We find then, that God, in this wonderful teaching that the Lord Jesus has given us, wants us to enter as new creatures into a new area of life. This new area of life is the area of love. Now, you might find as a young Christian or even as an older Christian who has never practiced the Lord’s teaching, that entering into this new atmosphere is very [unfamiliar]; you are not accustomed to this. You are going to move out of the area of selfishness and hate, and into the new area of love, of God’s love. And you are going to feel just like going into a foreign country. You try to do it; you find, “I’m feeling very much a foreigner in this business. Love is not the atmosphere in which I normally breathe. Love is not the land, the country in which I normally live.” And the Lord Jesus is saying, “I want you to move into this new land, a Promised Land.” See it? We come out of Egypt, what for? To stay in the wilderness like so many Christians do? Not at all! To enter into the new country, the new land, the atmosphere, the new area, the kingdom of God - the atmosphere of love. In there you will find all God’s promises, but only in there. Did you realize that? So we are going to move out of the old way of life, out of the wilderness and into the Land of Promise. Only there God’s promises are yes and amen, in the atmosphere, in the new area of God’s love. And as I have said, when you enter into that area, at first you feel like a stranger, a foreigner, “I have never been in the Promised Land before. Here I am, I don’t even know how to conduct myself here.” Never mind! Just relax there and say, “Lord, You have commanded me. Here I am! By faith, I have entered into the land of God’s promises.”

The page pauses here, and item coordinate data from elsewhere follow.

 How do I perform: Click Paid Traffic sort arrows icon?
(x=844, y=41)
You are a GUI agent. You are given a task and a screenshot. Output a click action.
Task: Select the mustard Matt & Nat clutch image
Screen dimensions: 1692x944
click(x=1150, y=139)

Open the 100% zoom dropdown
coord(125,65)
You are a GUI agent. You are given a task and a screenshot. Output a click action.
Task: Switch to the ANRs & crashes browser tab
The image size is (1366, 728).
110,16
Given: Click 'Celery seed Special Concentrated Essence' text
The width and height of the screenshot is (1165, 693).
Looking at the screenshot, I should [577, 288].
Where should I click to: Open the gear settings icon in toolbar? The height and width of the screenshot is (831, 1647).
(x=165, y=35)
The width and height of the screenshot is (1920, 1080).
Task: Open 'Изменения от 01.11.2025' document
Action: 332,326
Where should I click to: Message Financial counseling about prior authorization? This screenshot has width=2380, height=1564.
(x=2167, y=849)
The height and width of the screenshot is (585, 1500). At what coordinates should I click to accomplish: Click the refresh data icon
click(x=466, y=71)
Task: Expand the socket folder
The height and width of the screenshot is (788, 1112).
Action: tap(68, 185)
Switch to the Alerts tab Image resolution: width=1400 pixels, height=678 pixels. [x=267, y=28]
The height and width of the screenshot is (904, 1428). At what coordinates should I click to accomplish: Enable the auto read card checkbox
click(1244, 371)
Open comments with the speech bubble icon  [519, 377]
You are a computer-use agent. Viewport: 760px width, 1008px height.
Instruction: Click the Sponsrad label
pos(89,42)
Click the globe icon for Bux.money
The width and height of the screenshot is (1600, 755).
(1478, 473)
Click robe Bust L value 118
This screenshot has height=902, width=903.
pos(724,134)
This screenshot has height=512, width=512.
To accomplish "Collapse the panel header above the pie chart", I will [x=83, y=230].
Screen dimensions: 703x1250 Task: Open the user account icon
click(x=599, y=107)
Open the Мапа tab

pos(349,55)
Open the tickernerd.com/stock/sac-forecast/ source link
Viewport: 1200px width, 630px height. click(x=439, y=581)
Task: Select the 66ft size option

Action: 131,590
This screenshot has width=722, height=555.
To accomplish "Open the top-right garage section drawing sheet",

So in conclusion, let us look at that one marvelous verse which is exceedingly important for every Christian to know, in 1 John Chapter 4. I will just read it to you. You need not turn there if you have not got your Bible ready. 1 Jn. 4: 16 says, “So we know and believe the love God has for us. God is love, and he who abides in love abides in God, and God abides in him.” I would like you to think about those words very deeply, as you go back tonight. God, as to His character, as to His nature, is love. And he who abides, that is, he who lives in love, who conducts his life in love lives in God and God lives in him. Let us leave out the word ‘abide’ now. It is in old English. Let us get into the modern English. The word ‘abide’ simply means to live. That God lives in you and you live in God. Wow!

That is really a new area of life. Have you tried it before? Well, brothers and sisters, I once tried. When I first tried this and entered into this new atmosphere of life, it was so incredible an experience for me. I remember that my first taste of it was really like entering Canaan, a kind of heaven on earth. And so many Christians, they live in the wilderness. They have never entered the Promised Land. Why? Because they have not entered into the Lord’s teaching, into the whole new atmosphere. This is the Land of Promise, the land of spiritual promise; enter into it. Do not spend your life in the wilderness, for there you will perish in the wilderness. The Lord says, “Go and live like this. Go out there into the whole new atmosphere of love and live in that atmosphere of love. Because he who lives in love will find that he is living in God and God is living in him.” Isn’t that what the Christian is all about? So do not cling to the old country, the old way of life that you have so got used to. The whole tragedy of the OT is that they lived in Egypt so long that they could not get used to another way of life. And they were always longing to get back to Egypt, and I see that is exactly what happens with Christians. They lived in sin and in the old selfish way so long - they have been so indoctrinated by the thinking of this world - that they can only think of the leeks and the garlic that are in Egypt. They are attached to the old way life. But if you want to be saved, it is not enough just to get out of Egypt. Because getting out of Egypt only leads you in the wilderness. You have got to go on into the Land of Promise. And remember: that only in the Land of Promise, there you will experience the promise of God - His saving power, life eternal!